▶ **Supplied material**
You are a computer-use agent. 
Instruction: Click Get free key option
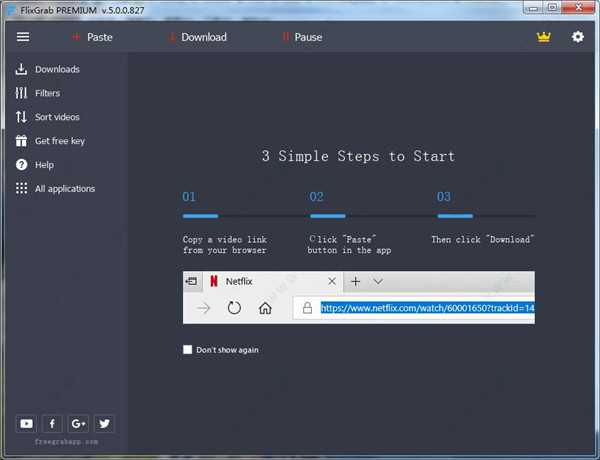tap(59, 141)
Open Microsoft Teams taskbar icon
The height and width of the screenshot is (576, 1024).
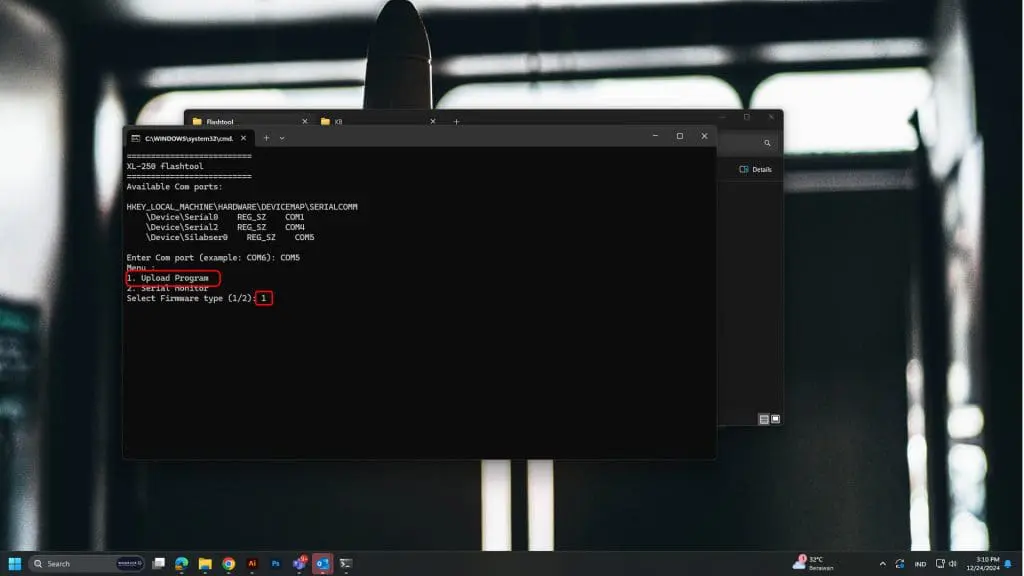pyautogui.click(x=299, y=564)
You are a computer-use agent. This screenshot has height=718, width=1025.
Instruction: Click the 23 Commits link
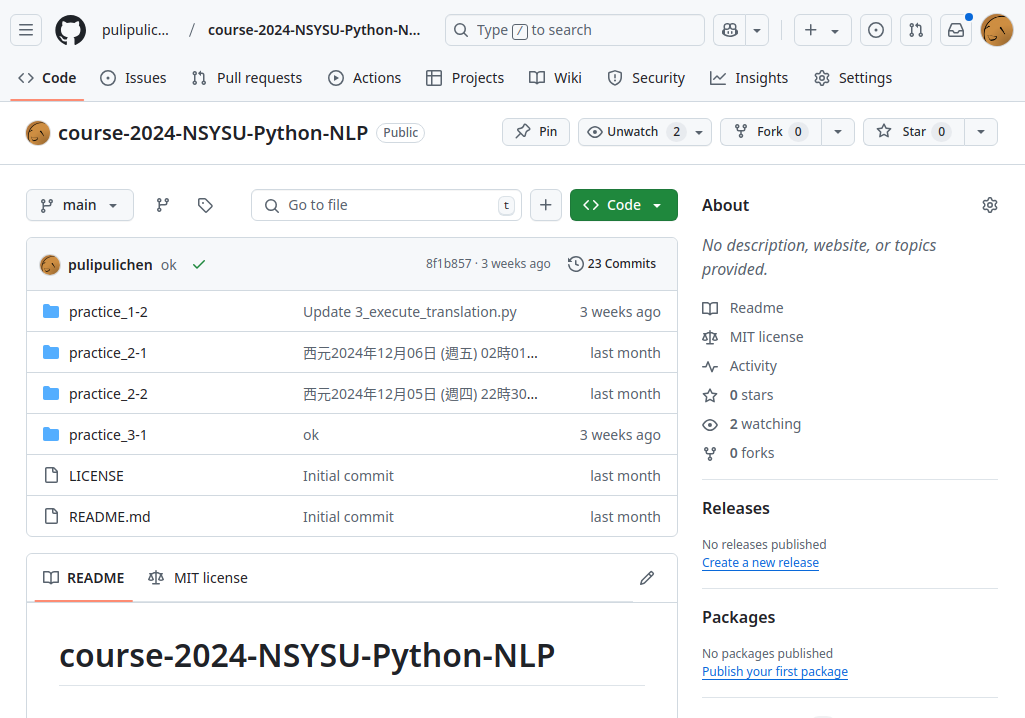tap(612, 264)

▶ **Exercise details**
Copy exactly the lines from the line containing "Open Microsoft Teams taskbar icon" through the last line of the records above, both included, and leave out any pictures.

▶ **Result below**
Open Microsoft Teams taskbar icon
The height and width of the screenshot is (576, 1024).
pyautogui.click(x=299, y=564)
You are a computer-use agent. This screenshot has height=718, width=1025.
Instruction: Click the 23 Commits link
tap(612, 264)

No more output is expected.